大企業の雇用者10年で26%増、中小は高齢者頼み
大企業への人材シフトが進んでいる。業績改善を背景に大企業は雇用者数が10年前から26%増えた。中小企業は若い世代の採用が難しく、高齢者への依存を強める。今後は労働力減少が見込まれ、人材争奪は激化する。中小企業は賃上げや柔軟な働き方の導入を急がなければ人手不足を解消できない。
総務省の労働力調査から、従業員規模ごとに企業の雇用者数を集計した。従業員1000人以上の大企業は2024年に1489万人。不況下でリストラや採用抑制が続いた02年を底に増加傾向が続いている。雇用者全体に占める割合も14年の21%から24年は24%に伸びた。従業員100〜999人の中堅企業は24年に1602万人と10年で14%増えた。
(中略)
一方、従業員99人以下の中小企業は2435万人で10年前より0.2%減った。雇用者に占める割合は44%から40%に下がった。15〜64歳が125万人減った一方で、65歳以上が112万人増えた。人材獲得に苦労するなかで高齢者頼みの傾向が鮮明になっている。
(日本経済新聞 5月25日)
近年、政府が賃上げを財界に求めていることもあり、大企業を中心に賃上げが続いている。かつては、賃上げは自社の経営状況よりも相場に合わせる傾向が強かった。業績の良い企業も利益の上振れ分は賞与で分配し、給与は他社と横並びにしておくのが常だった。しかし、今や、給与も自由競争の時代に突入したようだ。余力のある企業は他社に先駆けて賃上げに動き、自社の人材確保を優先している。
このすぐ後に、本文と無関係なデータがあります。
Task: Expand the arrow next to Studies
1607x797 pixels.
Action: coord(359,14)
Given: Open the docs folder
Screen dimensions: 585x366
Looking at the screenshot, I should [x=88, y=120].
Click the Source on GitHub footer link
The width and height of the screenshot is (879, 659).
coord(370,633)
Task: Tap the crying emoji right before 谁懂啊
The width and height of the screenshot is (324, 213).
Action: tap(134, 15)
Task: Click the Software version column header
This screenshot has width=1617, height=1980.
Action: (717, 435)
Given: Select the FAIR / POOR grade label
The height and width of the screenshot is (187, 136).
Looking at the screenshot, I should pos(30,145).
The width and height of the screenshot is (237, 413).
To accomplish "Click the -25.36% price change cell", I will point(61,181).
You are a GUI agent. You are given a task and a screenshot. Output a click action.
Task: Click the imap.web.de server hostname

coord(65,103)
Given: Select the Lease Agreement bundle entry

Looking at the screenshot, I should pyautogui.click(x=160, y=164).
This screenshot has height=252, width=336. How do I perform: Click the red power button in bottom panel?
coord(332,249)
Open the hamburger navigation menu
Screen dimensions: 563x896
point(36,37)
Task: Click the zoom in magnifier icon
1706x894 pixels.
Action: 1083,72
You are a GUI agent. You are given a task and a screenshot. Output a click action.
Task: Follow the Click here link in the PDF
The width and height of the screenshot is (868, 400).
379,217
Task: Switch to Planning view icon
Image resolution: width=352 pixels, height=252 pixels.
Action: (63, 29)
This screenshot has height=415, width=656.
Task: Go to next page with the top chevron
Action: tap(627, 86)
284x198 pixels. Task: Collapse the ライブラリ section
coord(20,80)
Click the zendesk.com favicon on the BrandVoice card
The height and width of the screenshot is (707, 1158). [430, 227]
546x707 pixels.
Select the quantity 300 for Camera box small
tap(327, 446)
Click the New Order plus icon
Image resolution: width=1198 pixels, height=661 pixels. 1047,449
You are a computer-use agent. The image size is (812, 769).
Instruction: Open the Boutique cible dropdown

賃上げをして人材を確保しようとする企業は、高い給与でも利益を上げられる企業であり、労働生産性が高い企業だ。規模の大きな企業の方が労働生産性は高い傾向があるため、給与水準の自由化が進むと、中小企業と大企業の賃金格差は拡大する。その結果、人材確保における大企業の優位性が高くなり、雇用者は大企業へ流れた。中小企業には厳しい状況ではあるが、生産性の高い企業に労働力が移動することは、経済全体にとってプラスに働く。中小企業としては、低賃金でも人が集まるよう努力するのではなく、AIやロボットなどの新しテクノロジーを活用して、高賃金でも利益を出せる企業に脱皮するよう変革することが重要だ。